** PROBLEM 1 **
In the Corfu travel diary, how much does the ferry to Paxos cost before the summer day trips begin?
** PROBLEM 2 **
Pick up the Corfu travel diary right after its final sentence and keep writing it.
───── SOURCE PASSAGE ─────
Headed out on loop around the North East. Stopped at Barbati and walked down cutting to beautiful beach cafe on smsll stony beach. Continued around past huge villas to Acharavi where we eventually found narrow road across mountains through Episkepsi. Stopped at lovely taverna just south of Spartylas on way down switchback, with outstanding views.

Mountain cliff villages such as Episkepsi are exciting driving as they are just are about one car wideand wiggle around the cliff face. You hold your breath at every corner in case there's someone coming the other way. Fortunately traffic is light this time of the year. I was happy to let daughter Heledd take over the driving who attacked the roads as if they were London streets. Before long we proclaimed her an honorary Greek driver.

On the western road down we happened on a delightful taverna on one of the endless hairpins. Nice beer beneath flowery bower and breathtaking views down to Corfu town. Stopped at olive wood workshop on the coast road where the owner proudly showed us ancient and modern machines in a dusty, olive wood laden workshop. Bought a couple of bits from him.

Then back to hotel for beer, wine and dinner. The food was just adequate, but for the amazing price we paid it was astonishing to have half board included.

Sunday 28 April

Around the town and west on a Corfu 'main road', towards Paleokastritsa with a dusty white line down the middle.

Diverted up a zigzag road that overlooks the bay. Stopped at 'Georges' roadside store. Ignoring tourist tat, found home-produced olives, oil and wine were delicious and keenly priced, so bought some. Then on up to Lakones for coffee at first caff there. Held breath through the cliff village to get to Bella Vista onthe other side for even more Spectacular views over Paleokastritsa coastline.

Then down to main bay. Parked free in car park there. Apparently the summer season proper doesn't start seriously until mid May. Parking anyway seems a casual affair all over the island and just pulling off the road onto a sparse shoulder worked quite often. Even in Corfu town parking along the prom is free.

Wandered around with the camera as the kids went swimming and sunbathing, including a stroll up to the monastery. Simple and white with a caff that was closed. Came down to find James had swum into a jellyfish's tendrils and now looked like he had been in a fight with red weals across his eyes, face and neck. With antihistamine applied he went straight back in the water to chastise his devils. Good for him.

Then a 'quick' drive north to find Agios Beach down cracked and collapsing roads, zigzagging through olive groves and squeezing through narrow villages (Pagi being a scarily prime example). Beach turned out to be a bland, raked stretch of sand lined with tired holiday businesses. Stayed five minutes before braving the return route.

Played table tennis with James in the evening. Turns out we both had played when we were younger so worked up a sweat with diving slices and mad (mostly missed) smashes. James won 4-1 but most games were close and it was good fun.

Monday 29 April

Hotter day. Heledd and James drove off to a beach somewhere while Eleri and I wandered into Corfu town. Strolled around the Old Fort including scaling the highest tower from which splendid views over the town and along the coast were to be had.

Walked out to the new port in sweltering 30 degree heat, stopping only for water and cheese pastry at homely bakery along the way. We were looking for a day trip to Paxos, but it turned out these started for the summer in the following week. Sigh. The ferry before this is only 10 euros but leaves in the afternoon, necessitating an overnight stay.
───── STORED DATA ─────
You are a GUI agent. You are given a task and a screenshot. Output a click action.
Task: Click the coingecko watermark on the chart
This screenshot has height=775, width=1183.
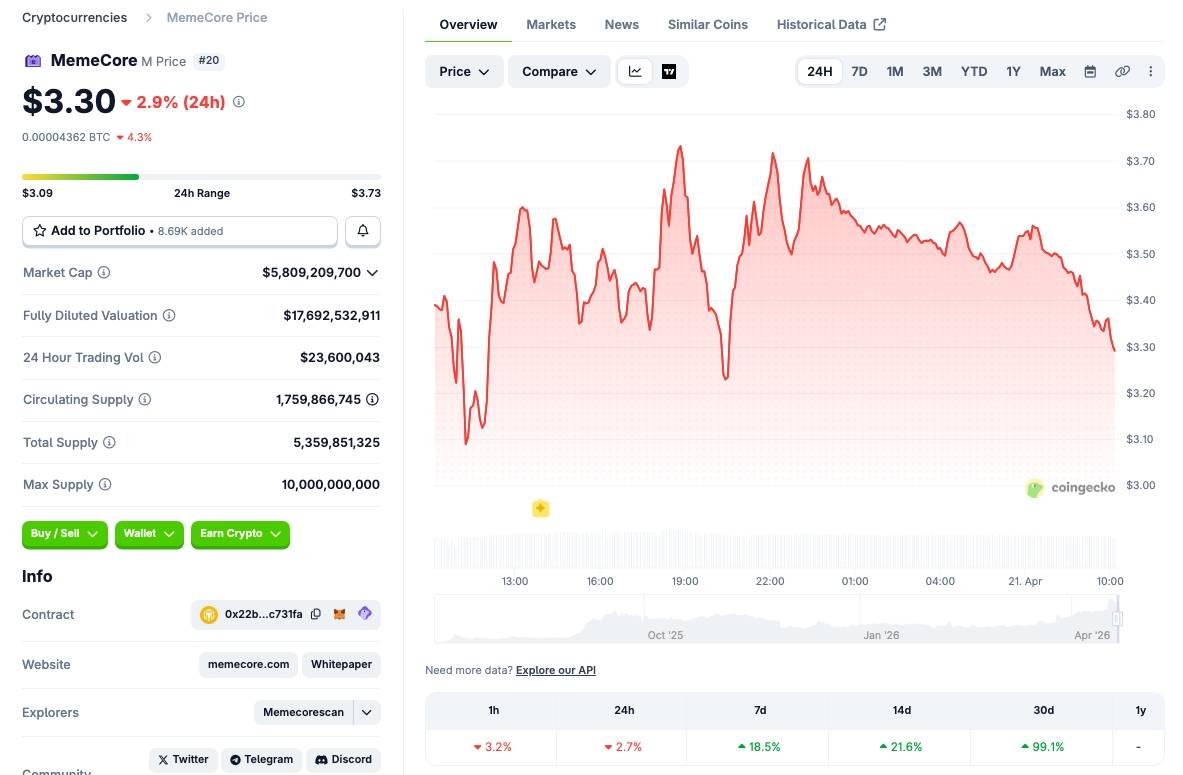point(1070,488)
─────
** RIGHT ANSWER 1 **
10 euros

** RIGHT ANSWER 2 **
So back to town. Stopped at Skalinada restaurant in Filarmonikis Stefan Dousmani for coffee, swept in by the charming George (seems like a popular name for men of a certain age there). We came back several more times, as you'll find below. It's a quieter, shaded corner off the main Nikiforou drag and great for a relaxing pause in the busy day.

Tuesday 30 April

Headed east through interesting backroads. The GPS on the iPad had been proving invaluable though it had a worrisome tendency to suggest short-cuts along various narrow, crumbling and potholed backroads. Eventually got to Gianadis mountain village, a bitsamitized for tourists with easy access for coaches (which are not welcome when they meet you coming the other way then hang off your wing as you gingerly back up. Pleasant place anyway and relatively deserted beong early season.

Backtracked to Theotoky winery we passed along the way. They opened up just for us, giving us a private tours of rows of vats, barrels and endless wine barrels in the cool, dark stores.

Then back up to Lakones to George's for oil and wine, all done by George. Greeted like old friends and had a tour of the wine and olive oil shed around the back. I also had fun photographing a crumbling red pickup that was quietly fading in the orchard.

Parked this side of Lakones to rather pink cafe overlooking bay. Then back and clockwise around the coast road, stopping at Kassiopi for a bit of a stroll down to the harbour. It was all rather resorty for us so we carried on around and back to the hotel.

Wednesday 1 May

Headed towards Achillion but got turned around in Corfu town so ended up heading NW back to Barbati beach. Had coffee in lovely cafe at northern end of beach where we found their beach loungers were free until the high season started the following week. Lay on these on the stony beach at edge of almost flat sea, reading. Went for photo walk along beach. Read some more. Got up to move lounger as shadows lenghtened.

Back via olive wood place on Paleokastritsa road. Stopped for pootle in Corfu Town. Beer in the delightful George's then back to hotel for quiet evening.

Deliciously lazy day.

Thursday 2 May

Last full day. Walked to town for extended pootle. Eleri bought jewellery and olive bits. James and I meandered and ended up back at the splendid George's restaurant. Scooped with the offer of a free glass of wine, we provided him with warm bodies to show an active and desirable place that would attract other passers by. It seemed to work as more customers soon followed, including Eleri and Heledd who joined us for spanakopita and more plonk.

Walked back to hotel in midday heat (goodness knows how hot it will be in high season). Meandered down around headland with camera looking for pictures and ended up chatting to another tripod-wielding chap. Costas was an architect from Athens where business has largely dried up. The islands, with their oil and tourism economies seem to be surviving better and we saw little sign of poverty.

Walked back into Corfu town for dinner at the superb Tsipouradiko restaurant on Prosalendou street, behind the courthouse in the old port area (look out for the colourful gingham tablecloths). We were probably the only tourists there, making it a properly local experience, yet we didn't feel like intruders. The place filled up with families and friends relaxing in the cooler evening air.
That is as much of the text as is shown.